Measuring the moisture content of sand input into the hopper;
Calculating drying time based on the measured moisture content of the sand;
Primary heating and drying the sand introduced into the hopper by operating a heating wire installed on the outer wall of the hopper;
adjusting the degree of opening of a gate valve disposed at the lower end of the hopper to introduce sand that has been first heated and dried in the hopper into a transfer module;
Secondary heating and drying the sand flowing from the hopper to the transfer module by transferring it toward the sand injection module at a transfer rate according to the calculated drying time; and
A step of spraying the dry sand transferred from the transfer module using the sand spray module,
In the primary heat drying step, the hopper screw disposed in the vertical direction at the center of the hopper operates to transport sand in the center of the hopper upward, and the sand introduced into the hopper is first heated and dried,
In the step of introducing the sand introduced into the hopper into the transfer module, the sand is introduced so that the amount of sand introduced per unit time is inversely proportional to the calculated drying time.
According to claim 1,
The step of calculating the drying time calculates the drying time in proportion to the measured moisture content of the sand,
In the transfer and heat drying step, the dry sand manufacturing and spraying method is characterized in that the transfer speed is adjusted by adjusting the rotation speed of the transfer screw provided in the transfer module in inverse proportion to the calculated drying time.

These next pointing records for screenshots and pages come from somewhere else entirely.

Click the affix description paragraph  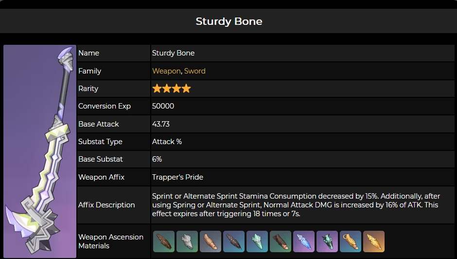pos(296,205)
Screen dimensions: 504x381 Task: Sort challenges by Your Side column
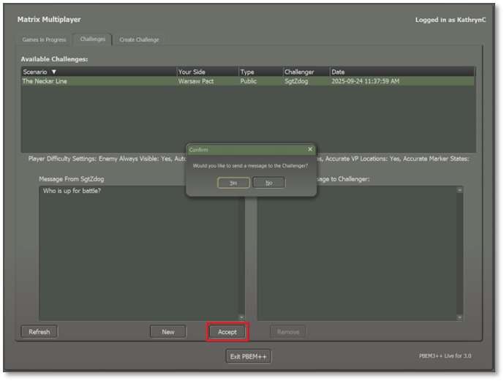point(192,72)
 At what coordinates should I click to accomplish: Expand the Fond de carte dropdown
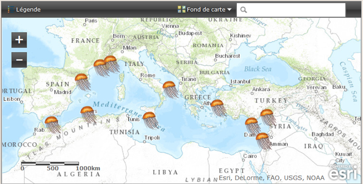coord(205,10)
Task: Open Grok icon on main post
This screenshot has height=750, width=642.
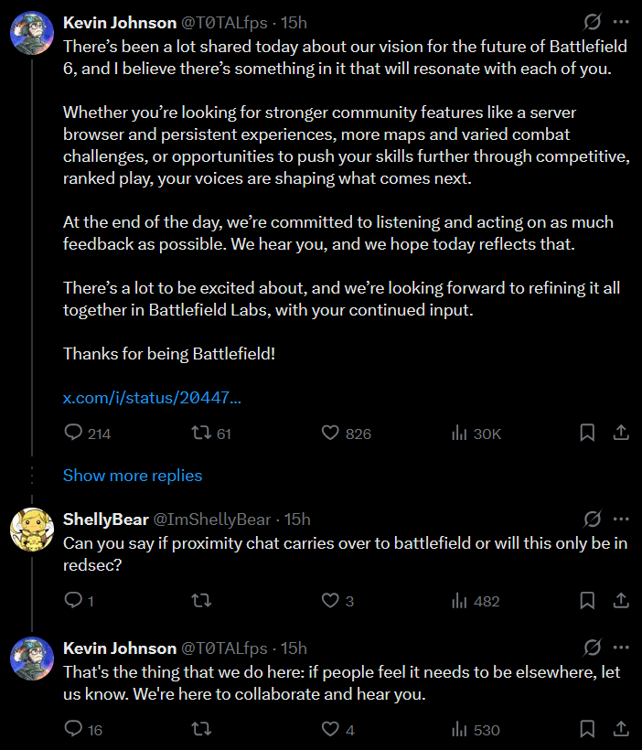Action: tap(592, 21)
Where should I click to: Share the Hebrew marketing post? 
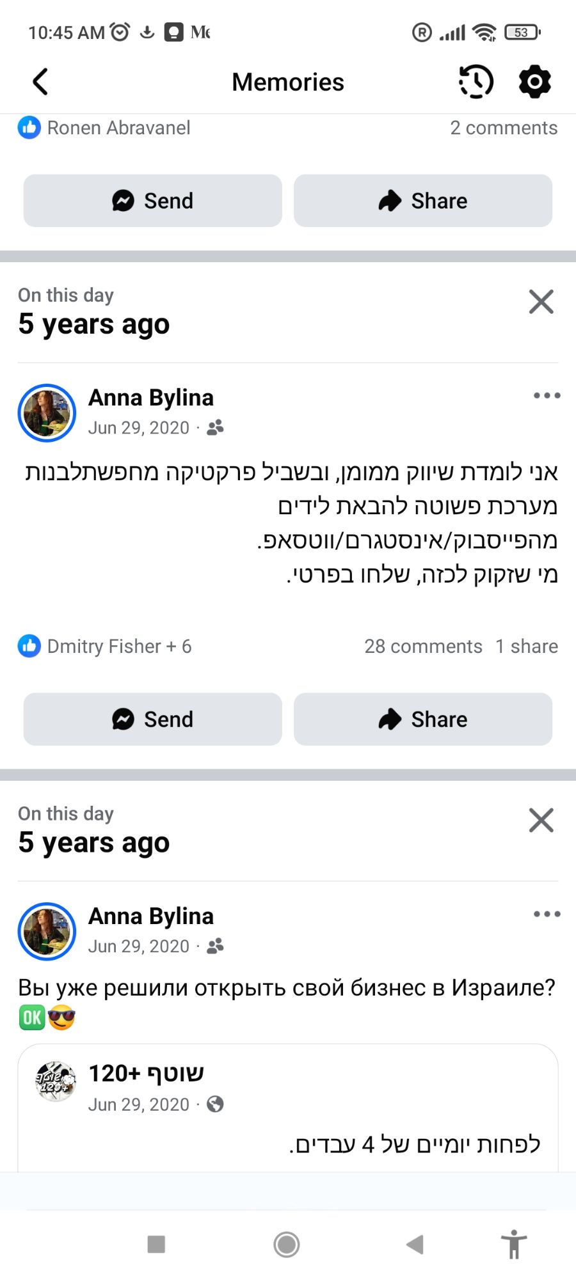tap(423, 719)
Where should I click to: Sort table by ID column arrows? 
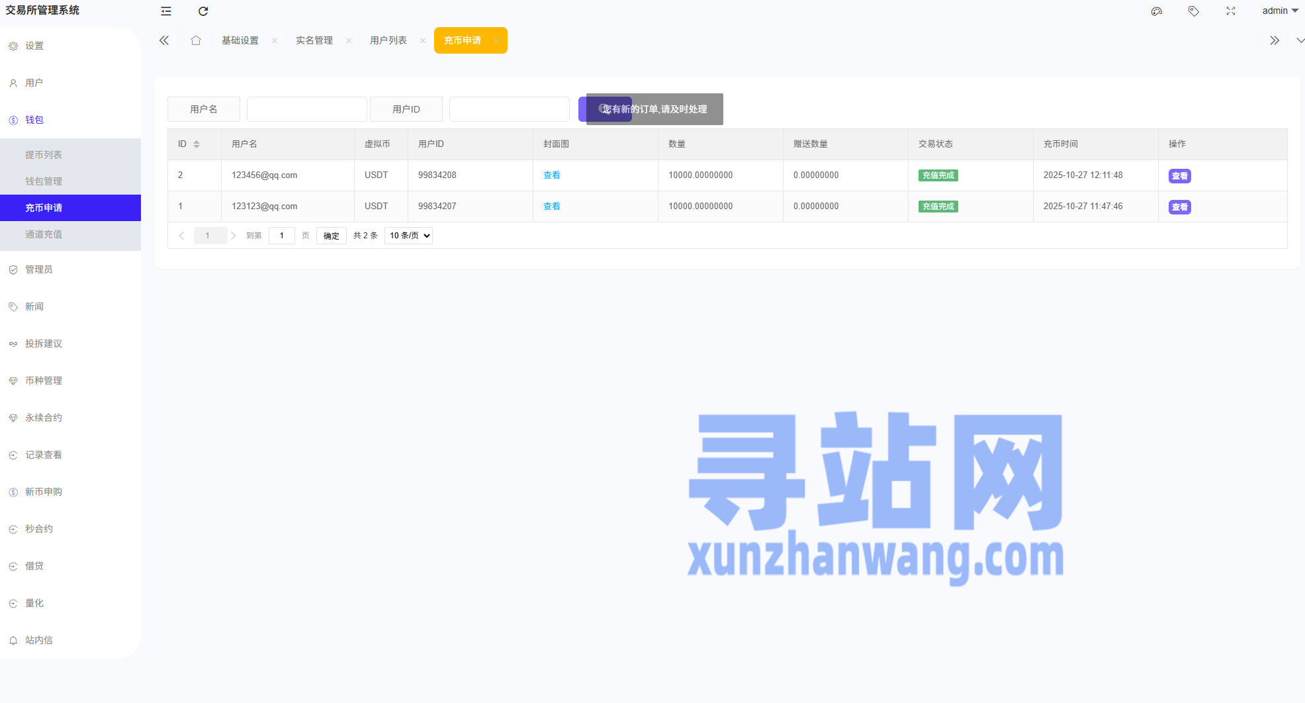pos(197,144)
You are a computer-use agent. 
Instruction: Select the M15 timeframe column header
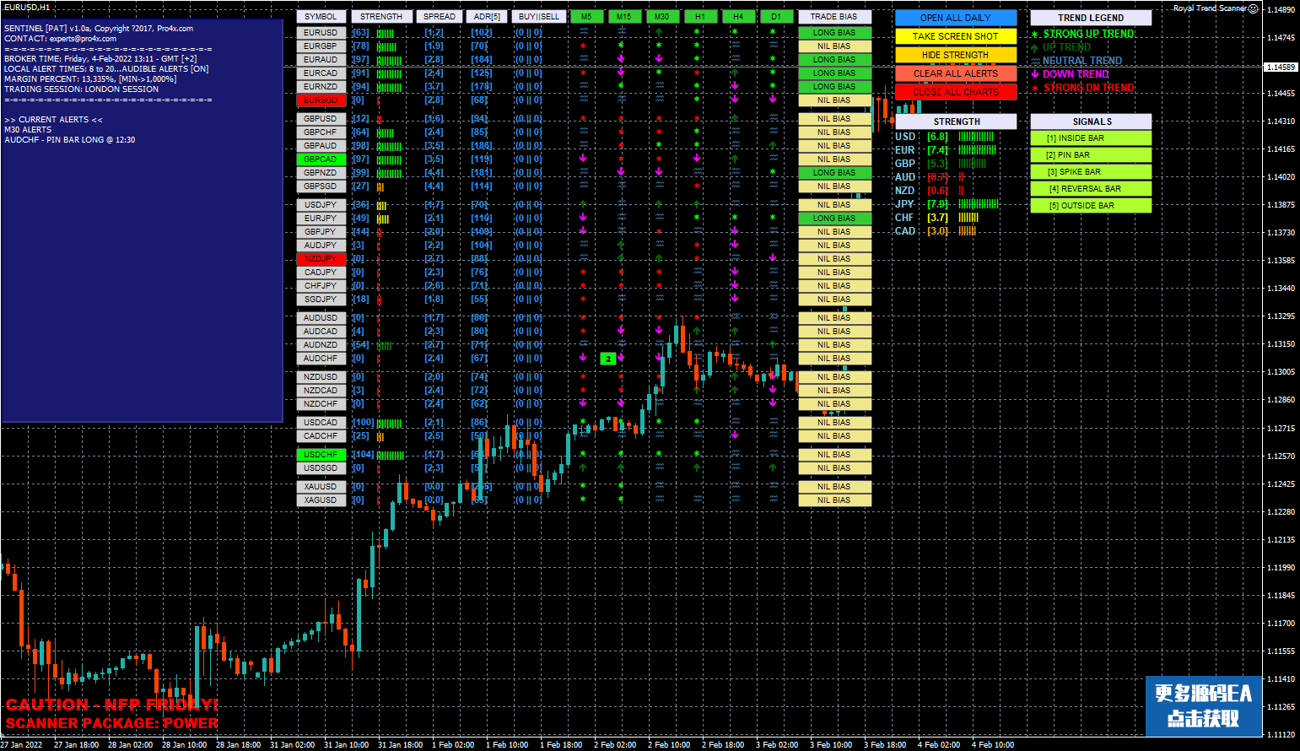tap(623, 17)
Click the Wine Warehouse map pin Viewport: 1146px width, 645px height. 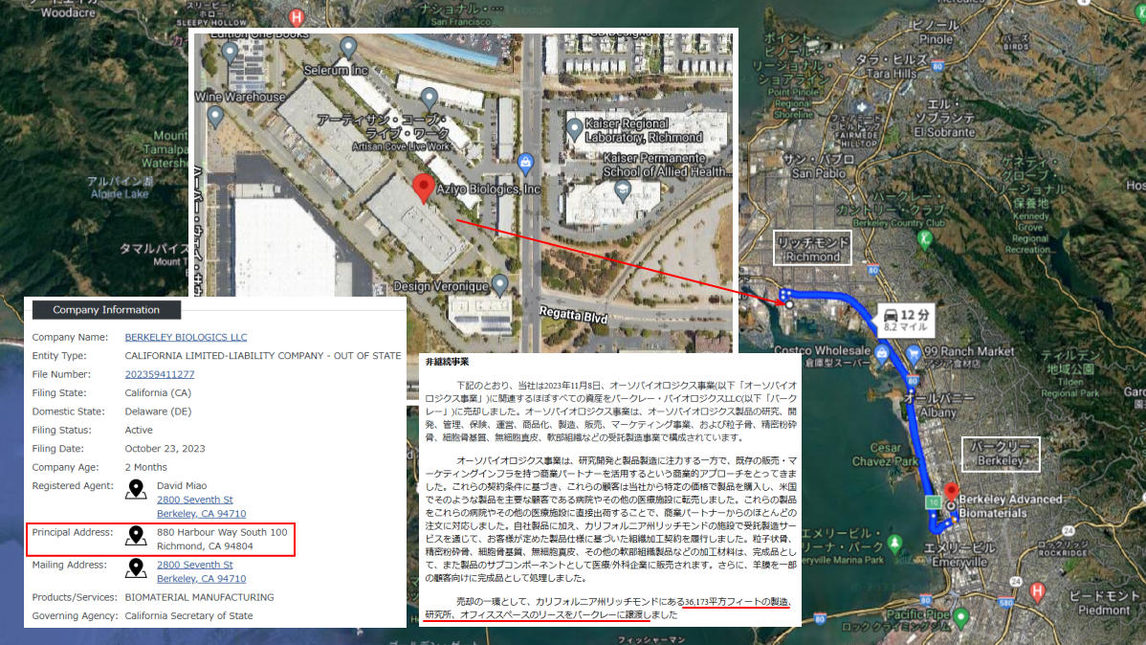tap(215, 116)
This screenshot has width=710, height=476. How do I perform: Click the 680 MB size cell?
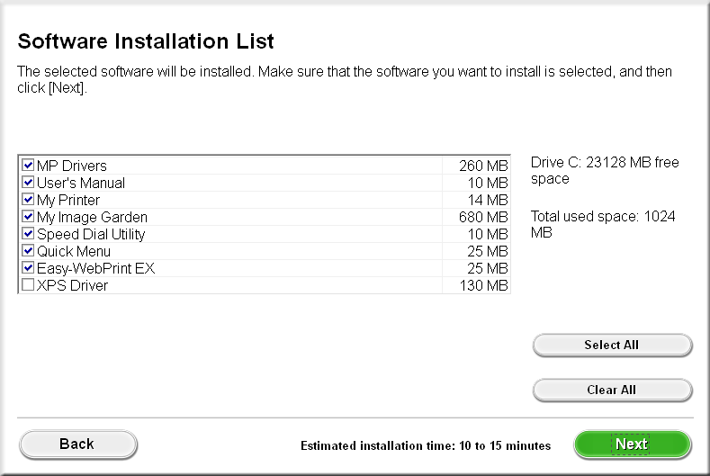[x=483, y=217]
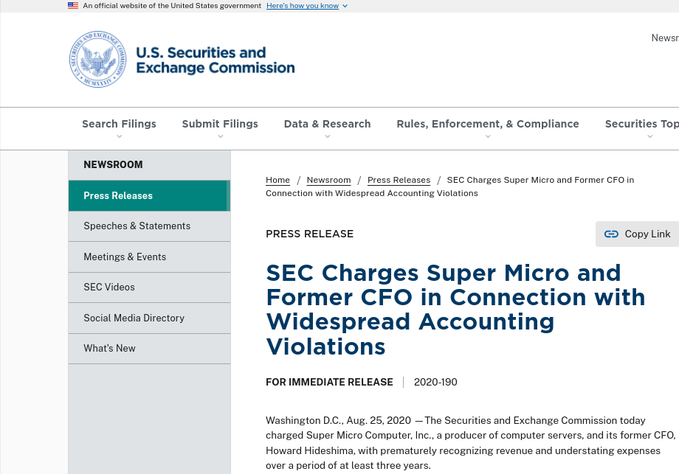Open the SEC Videos page
Image resolution: width=679 pixels, height=474 pixels.
pos(108,287)
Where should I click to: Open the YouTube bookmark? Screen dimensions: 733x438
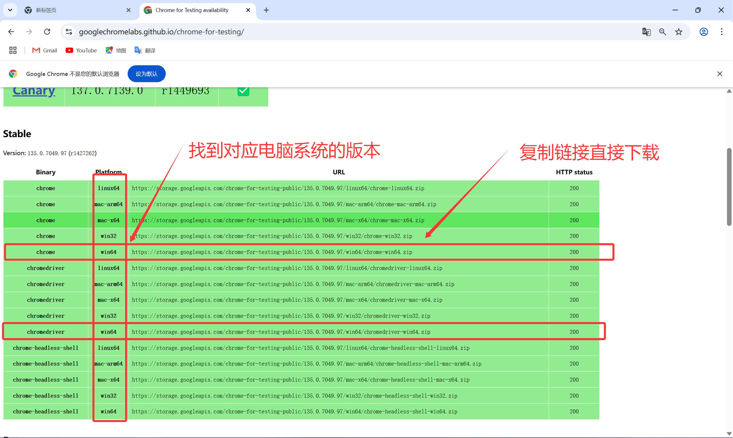point(81,50)
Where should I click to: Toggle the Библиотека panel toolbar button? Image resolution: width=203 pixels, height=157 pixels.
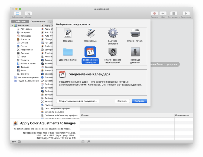pos(18,13)
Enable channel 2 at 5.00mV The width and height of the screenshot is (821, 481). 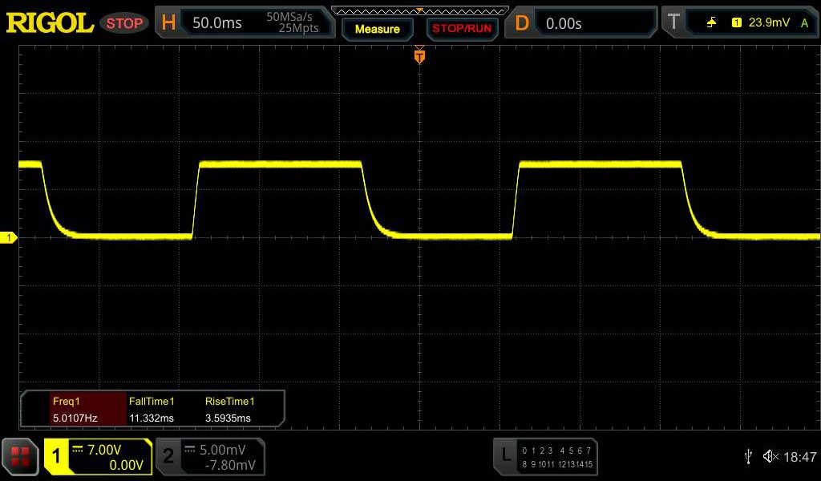tap(210, 457)
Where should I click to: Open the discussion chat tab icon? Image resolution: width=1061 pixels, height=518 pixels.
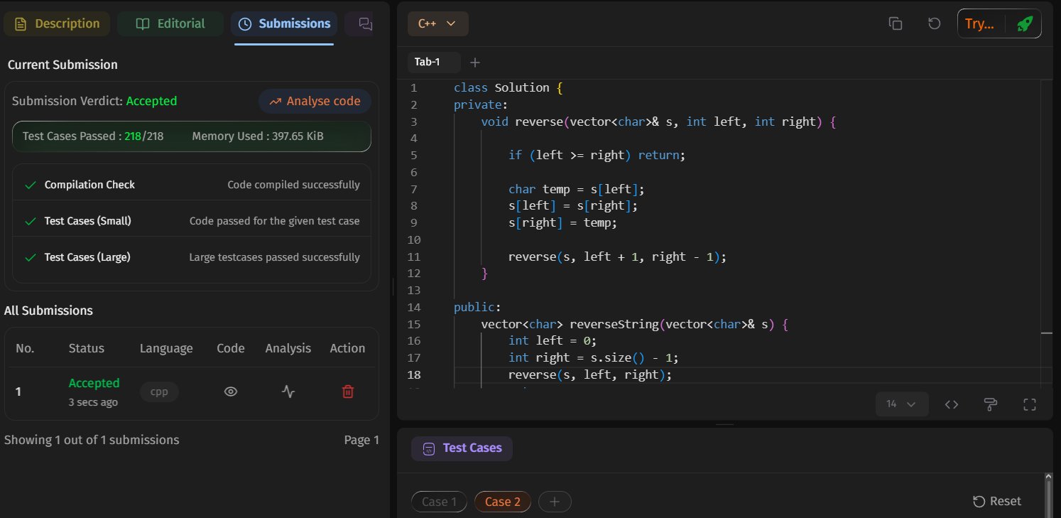click(365, 23)
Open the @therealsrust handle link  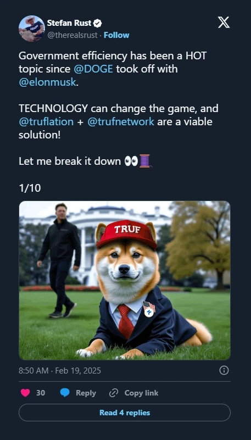72,35
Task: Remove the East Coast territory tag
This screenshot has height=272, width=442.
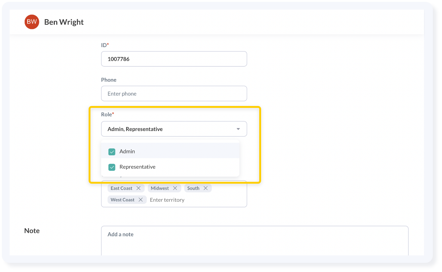Action: click(139, 188)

delete delete The method of claim 1, wherein the dry sand manufacturing and spraying method
Measuring the moisture content of dry sand sprayed through the sand injection module; and
A dry sand manufacturing and spraying method comprising the step of recalculating the drying time based on the measured moisture content of the dry sand.
According to claim 5,
In the step of recalculating the drying time, the drying time is extended if the measured moisture content of the dry sand is more than the standard content.